А вот со Слипым мне удалось познакомиться поближе, так как с ним я некоторое время лежал в одной больничной палате. Это был крупный, высокий, представительный мужчина лет сорока — сорока пяти. Общение с ним не было длительным, поэтому за прошедшие с того времени пятнадцать лет черты его лица не могу четко вспомнить, но в памяти осталось общее впечатление о нем как о человеке красивом и мужественном. В его манере держаться, в обращении с заключенными не было ничего ханжески-религиозного, никакой позы великомученика, пострадавшего за веру Христову. Он был прост со всеми, и никому не пришло бы в голову, что до ареста этот человек занимал высокое общественное положение. Также по отношению к лагерному начальству не было у него ни надменности, ни презрительности, какие часто наблюдаются у озлобленной важной персоны, которая раньше пользовалась властью и влиянием, а теперь по милости врагов лишилась всех этих почестей. Его почитатели, оставшиеся на воле, присылали ему десятки посылок, многие из которых он раздавал.

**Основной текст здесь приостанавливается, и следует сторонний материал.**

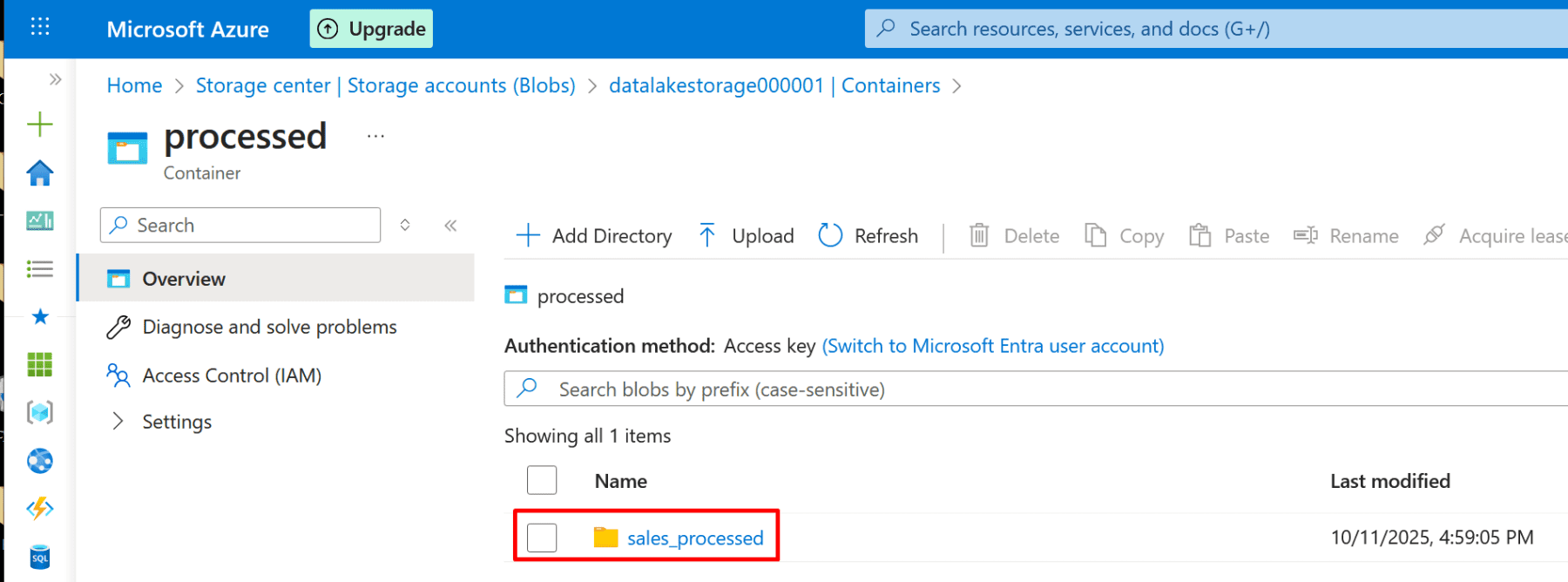The image size is (1568, 582).
Task: Open Access Control (IAM) menu item
Action: click(x=232, y=376)
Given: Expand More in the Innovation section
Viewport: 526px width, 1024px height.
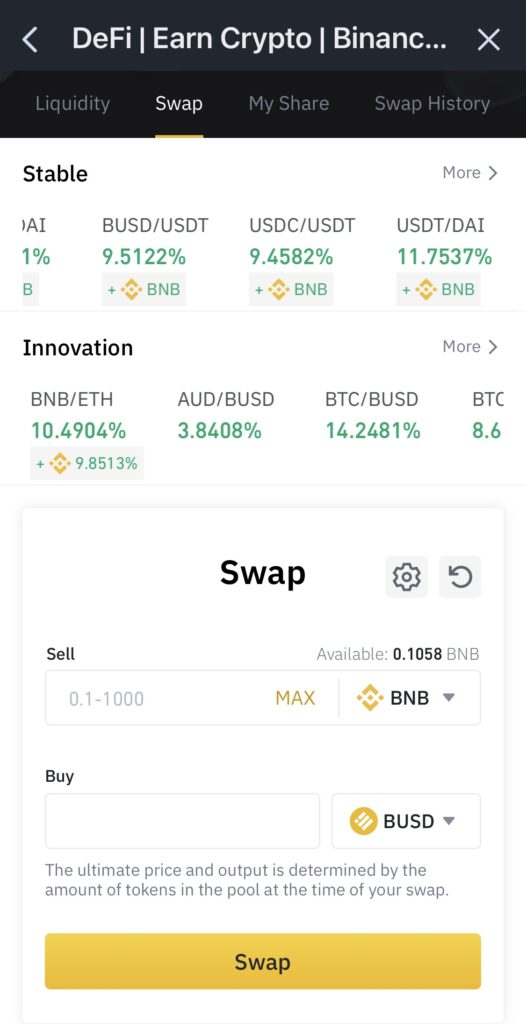Looking at the screenshot, I should pos(470,346).
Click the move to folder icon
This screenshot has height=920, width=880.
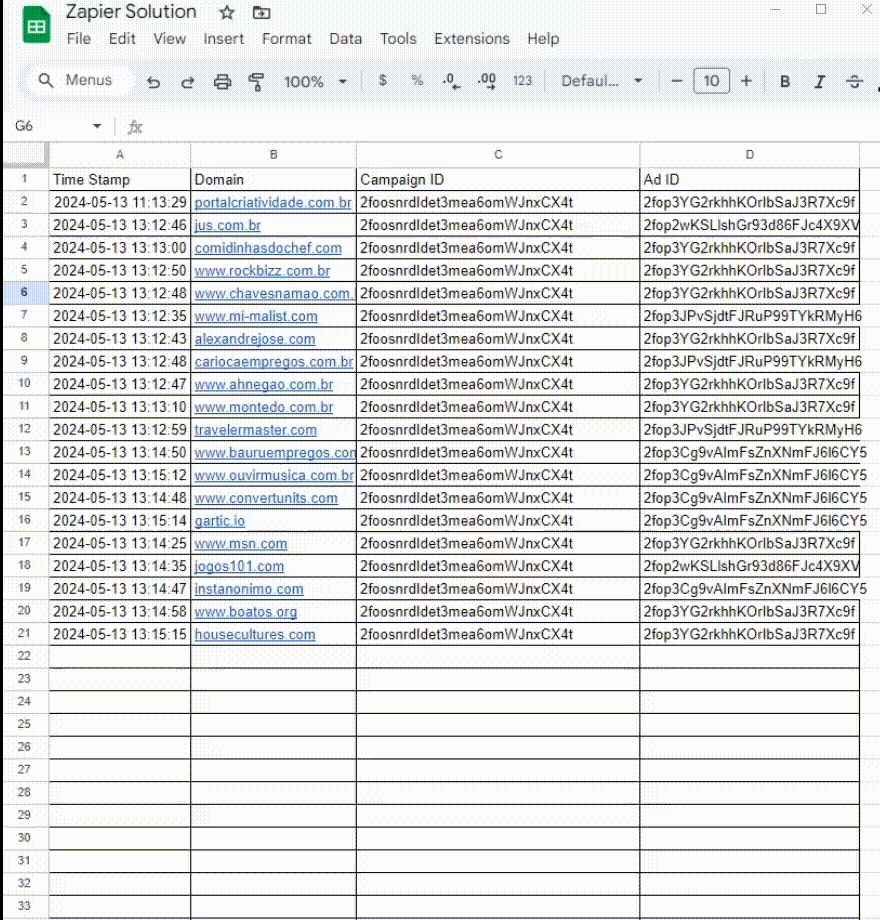[x=261, y=13]
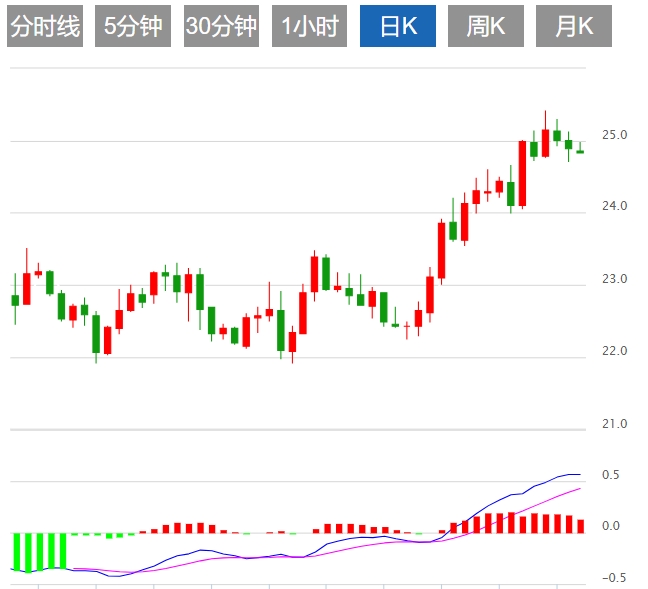Click the rightmost candlestick on the chart
Viewport: 648px width, 589px height.
coord(580,151)
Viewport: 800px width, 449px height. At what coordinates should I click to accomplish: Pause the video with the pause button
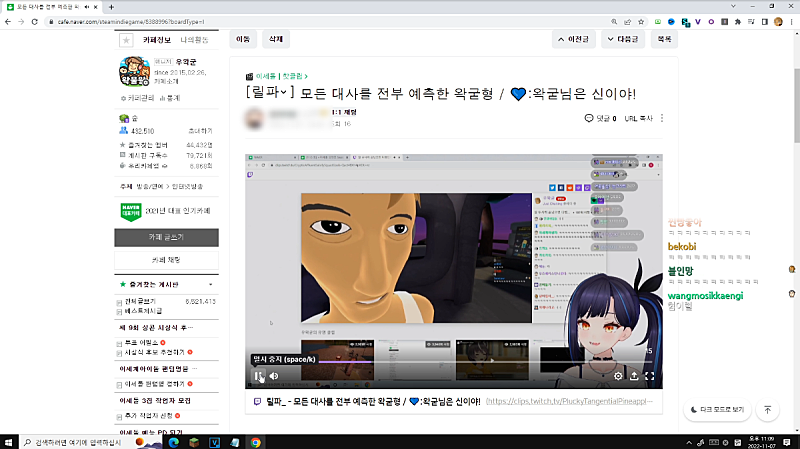[x=258, y=376]
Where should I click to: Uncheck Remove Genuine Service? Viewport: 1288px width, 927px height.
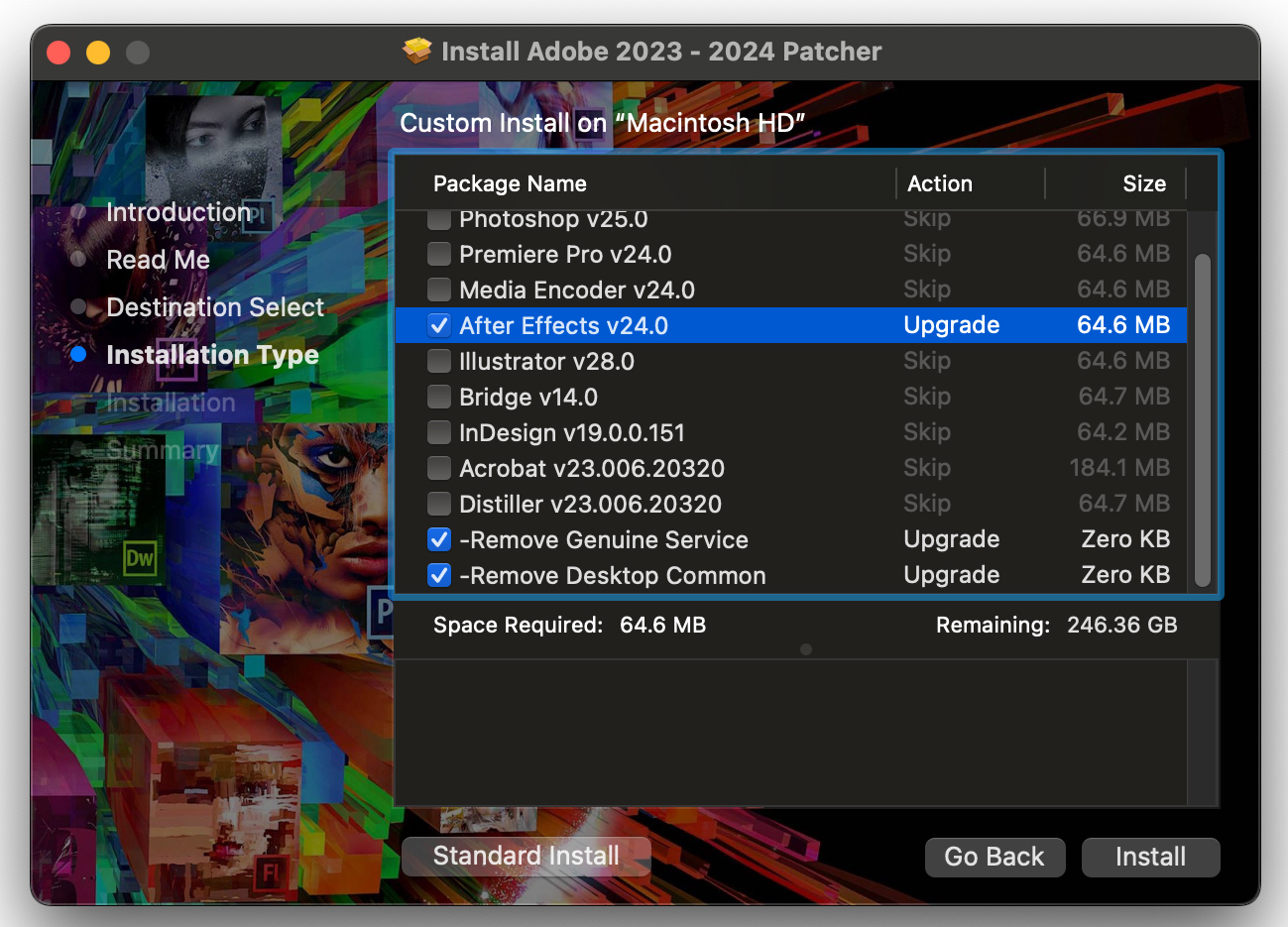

Слипый был высокоэрудированным, образованным человеком. Каким-то образом ему удавалось получать из-за зоны книги религиозного содержания — евангелие, Библию и другие. Лежа на кровати в палате, он часто перечитывал их и даже пытался меня просвещать. Он обладал большим даром красноречия, и слушать его проповеди, даже отрывочные и произносимые в специфической обстановке больницы, все-таки было интересно.

Слипого недолго продержали в Баиме. Здесь было много украинцев из Западной Украины, и, вероятно, поэтому начальство поспешило изолировать Слипого от земляков, так как последние видели в нем не только духовного наставника, но и украинского лидера-националиста. И в один из дней Слипый вместе с вышеупомянутыми тремя духовными особами был этапирован из нашего лагеря в неизвестном направлении.

Долго о нем не было никаких слухов. Потом кто-то сообщил, что его отправили на Крайний Север в лагерь строгого режима и держали в строгой изоляции. Там он будто бы сломал себе руку и даже якобы умер. Но слухи о его смерти оказались неверными.

После кончины Сталина Слипого продержали где-то в заключении еще одиннадцать лет, и только в 1964 году его освободили и предоставили ему возможность выехать за пределы Советского Союза. В Западной Украине давно была запрещена греко-униатская церковь, поэтому Слипый подался прямо в Рим и здесь в начале 1965 года был посвящен папой Павлом VI в сан кардинала.

В общей сложности он пробыл в заключении восемнадцать лет.